Tre donne, tre protagoniste della politica continentale e tre personalità forti con cui si dovranno fare i conti dopo le elezioni europee di giugno. Marine Le Pen è data per vincente e nettamente sopra i consensi raccolti in Francia dal partito del presidente Emmanuel Macron. Giorgia Meloni è la prima donna a guidare un governo italiano e a capo di Fratelli d’Italia, prima forza politica nel Bel Paese e che dovrebbe confermare tale posizione. Infine, Ursula von der Leyen è da cinque anni a capo della Commissione europea e corre per il bis.

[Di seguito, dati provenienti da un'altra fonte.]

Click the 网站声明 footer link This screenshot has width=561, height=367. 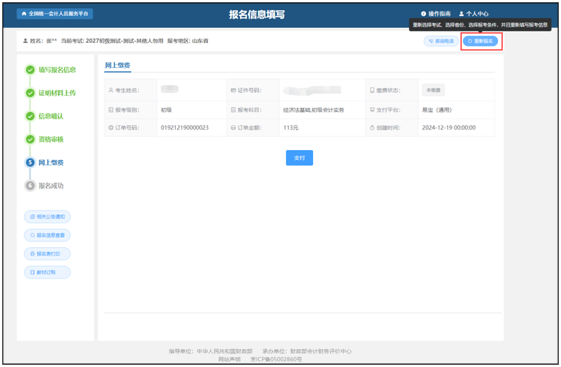pyautogui.click(x=229, y=359)
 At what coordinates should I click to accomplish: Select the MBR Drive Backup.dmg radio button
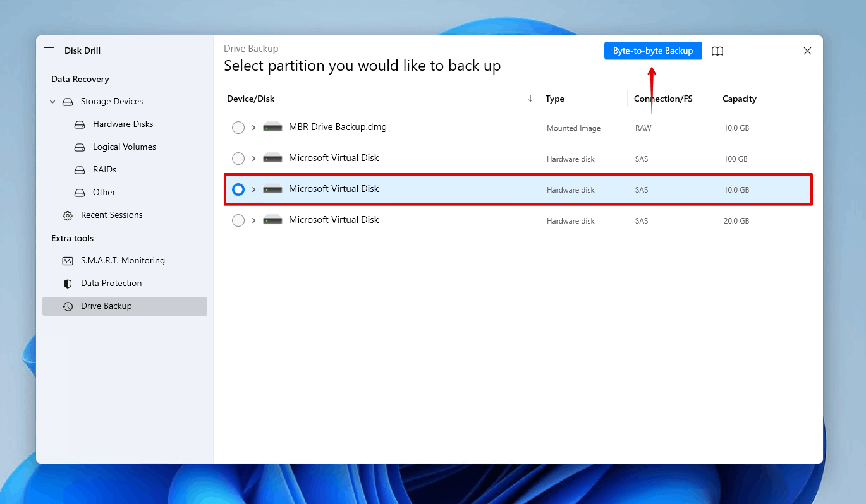coord(238,127)
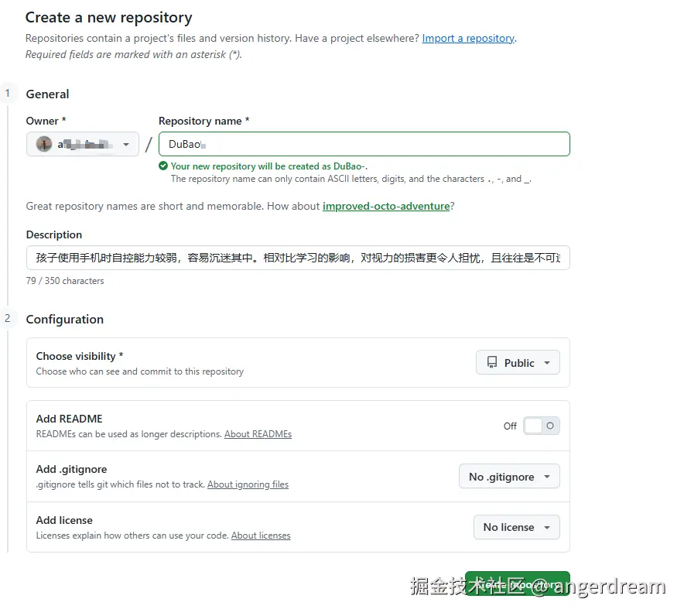684x616 pixels.
Task: Click the Add README Off label
Action: (510, 426)
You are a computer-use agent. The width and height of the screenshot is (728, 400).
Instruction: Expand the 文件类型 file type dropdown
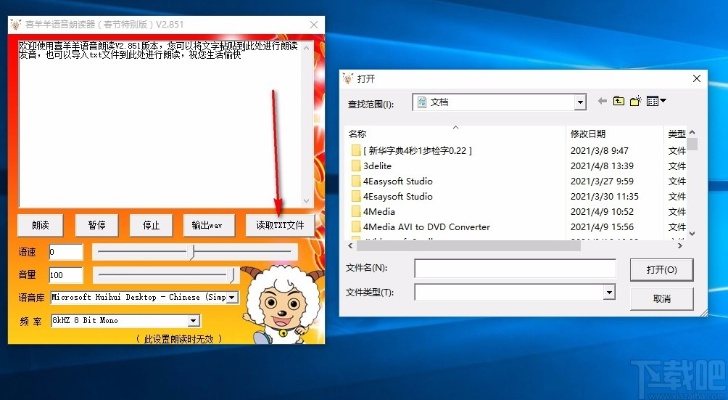608,292
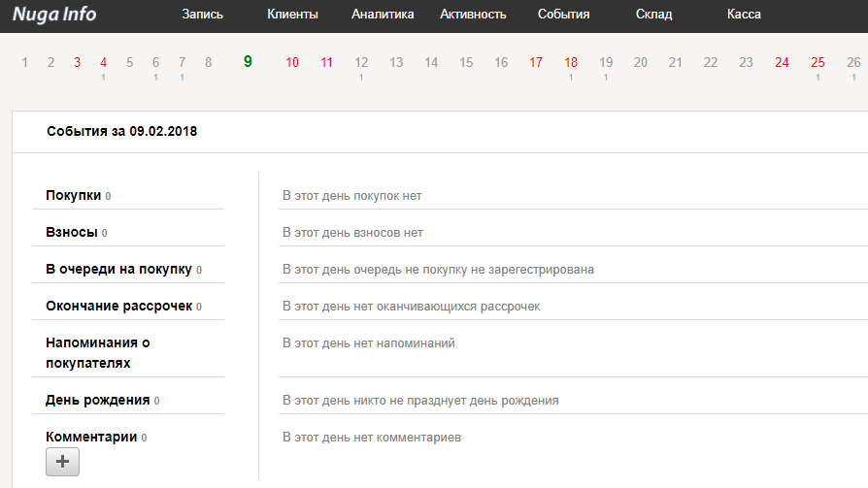Select the День рождения category
The height and width of the screenshot is (488, 868).
click(98, 400)
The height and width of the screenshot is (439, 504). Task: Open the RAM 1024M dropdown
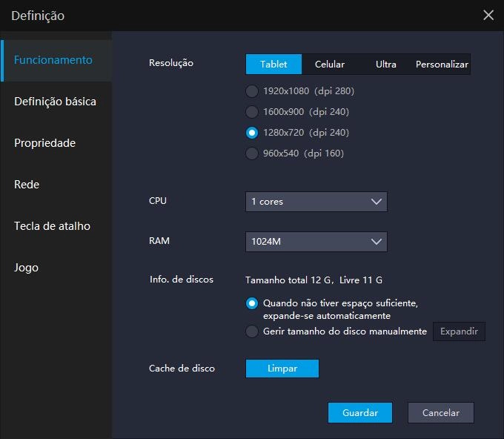tap(316, 242)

Elezioni europee, chi sale e chi scende
I destini delle tre si stanno già incrociando, quando mancano pochi giorni alle elezioni europee, le prime dopo la pandemia e l’inizio della guerra tra Russia e Ucraina. Non è un mistero che da mesi von der Leyen corteggi la premier italiana. Meloni è anche a capo di ECR, la formazione conservatrice europea, che registrerebbe un balzo di seggi, portandosi a 80 e divenendo potenzialmente decisiva per consentirle il secondo mandato. Le Pen è parte di Identità e Democrazia, il gruppo che per i sondaggi guadagnerebbe più seggi a questa tornata. Ma dopo l’espulsione di AfD, l’ultra-destra euroscettica, dovrebbe guadagnare solo 5 seggi, salendo a 64.

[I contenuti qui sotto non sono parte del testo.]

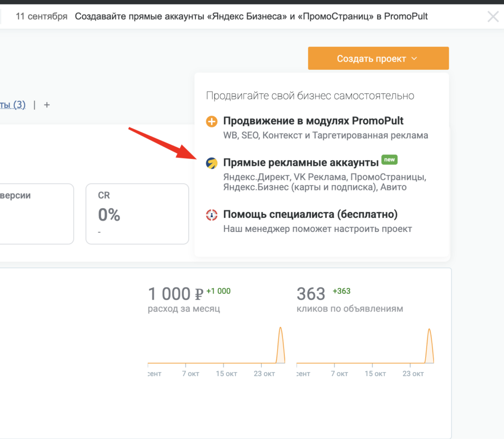Click the lifebuoy icon beside Помощь специалиста
Image resolution: width=504 pixels, height=439 pixels.
pyautogui.click(x=212, y=215)
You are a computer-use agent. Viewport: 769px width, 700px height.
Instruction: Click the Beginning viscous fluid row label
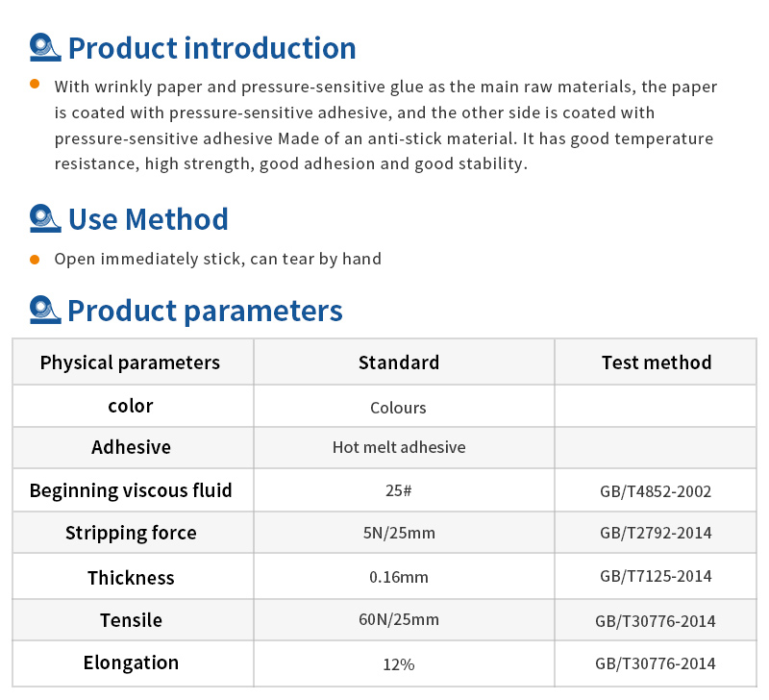[x=131, y=490]
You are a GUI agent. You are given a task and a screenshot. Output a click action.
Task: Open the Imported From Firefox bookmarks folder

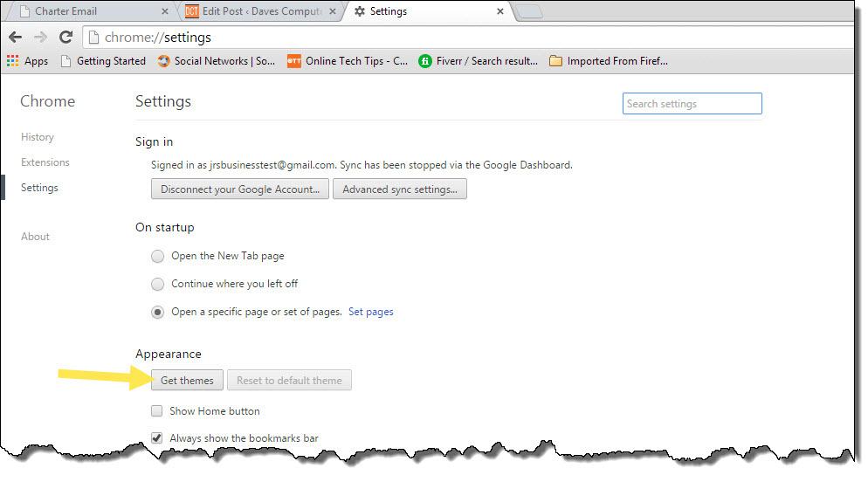(608, 61)
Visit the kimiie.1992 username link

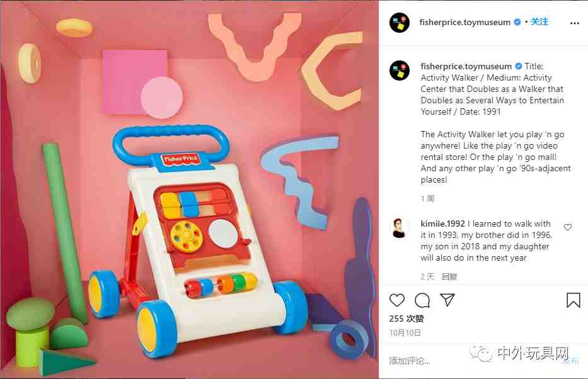(442, 223)
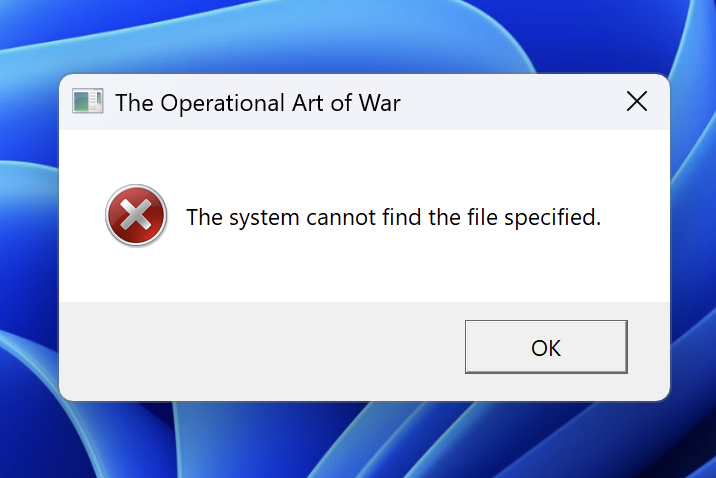Viewport: 716px width, 478px height.
Task: Click the desktop wallpaper left of the dialog
Action: coord(28,237)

Le Pen ha rotto con i tedeschi dopo dichiarazioni un po’ “stravaganti” di qualche suo uomo, che puntavano a non criminalizzare ex ante gli appartenenti alle SS. Una mossa seguita anche dalla Lega di Matteo Salvini e che per molti analisti è stata solo una scusa per liberarsi di un alleato ingombrante, al fine di aspirare a co-governare per i prossimi cinque anni a Bruxelles con altre forze. La francese è arrivata a chiedere a Meloni di fondere i due rispettivi gruppi, così da presentarsi come secondo per numeri dietro solo al PPE.

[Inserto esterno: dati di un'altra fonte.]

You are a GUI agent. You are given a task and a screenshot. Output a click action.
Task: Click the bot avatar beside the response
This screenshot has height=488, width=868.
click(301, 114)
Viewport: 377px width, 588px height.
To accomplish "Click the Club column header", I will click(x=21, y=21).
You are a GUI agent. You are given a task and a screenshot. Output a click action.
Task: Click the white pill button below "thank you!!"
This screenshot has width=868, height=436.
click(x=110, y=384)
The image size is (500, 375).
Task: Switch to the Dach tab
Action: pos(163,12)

Europarlamento più a destra
Sempre per i sondaggi i socialisti dovrebbero scendere da 140 a 135 seggi, mentre i Verdi crollerebbero da 72 a 54 seggi. Al contrario, la Sinistra passerebbe da 37 a 43 seggi. Crollo notevole per i liberali di Renew, capeggiati da Macron: da 102 a 82 seggi. In definitiva, le forze di centro-sinistra e centriste perderebbero nel complesso 37 seggi, mentre le forze di centro-destra e destra ne guadagnerebbero 19. E attenzione: ci sarebbero anche i “non iscritti”, che balzerebbero da 50 a 79 seggi. Tra questi troviamo i 17 seggi attesi per l’AfD e i 10 per Fidesz, il partito del premier ungherese Viktor Orban. Lo spostamento a destra alle elezioni europee sarebbe nitido.
Appoggio di Meloni a von der Leyen come prima ipotesi
Qual è la strategia che avrebbe in mente Meloni? Fare da tramite tra von der Leyen e la destra nell’Europarlamento per ottenere due cose: uno spostamento dell’asse di governo a Bruxelles a sfavore della sinistra e un commissario (e un ruolo) di peso per l’Italia. In questo anno e mezzo abbondante di governo, la premier ha compreso quanto sia importante far parte della stanza dei bottoni. L’ottimo rapporto instaurato con la presidente tedesca le ha agevolato in molti i casi il lavoro a Roma. Sui migranti, ad esempio, la mano tesa della Commissione c’è stata. Sui conti pubblici stessi, malgrado l’apertura certa della procedura d’infrazione, le attenzioni non sono state né specifiche, né pesanti.
Le Pen vuole contare come Meloni. Ha capito che riuscire a rientrare nei giochi a Bruxelles sarebbe il modo per conquistare finalmente l’Eliseo.
Meloni cerca massimo risultato da elezioni europee
I due saranno personalmente i principali sconfitti delle elezioni europee nei rispettivi paesi. Tuttavia, restano a capo delle due principali economie senza le quali a Bruxelles non si muove foglio. Il piano di Meloni dovrà o trovare una qualche convergenza con il francese, in particolare, o puntare a una molto meno probabile riuscita in solitaria. C’è di fatto che la premier è al centro dei giochi. Lo sa e cercherà di massimizzare il risultato. Se l’ipotesi Ursula verrà meno, c’è la carta Mario Draghi da giocare. L’ha lanciata per primo Macron, ma sarebbe eventualmente un comodo ripiego anche per Roma. C’è anche l’ipotesi più probabile che sia Antonio Tajani il successore della tedesca. Un modo per far restare nelle mani del PPE la principale carica comunitaria e offrire una posizione di rilievo all’Italia, che attualmente ne è sprovvista.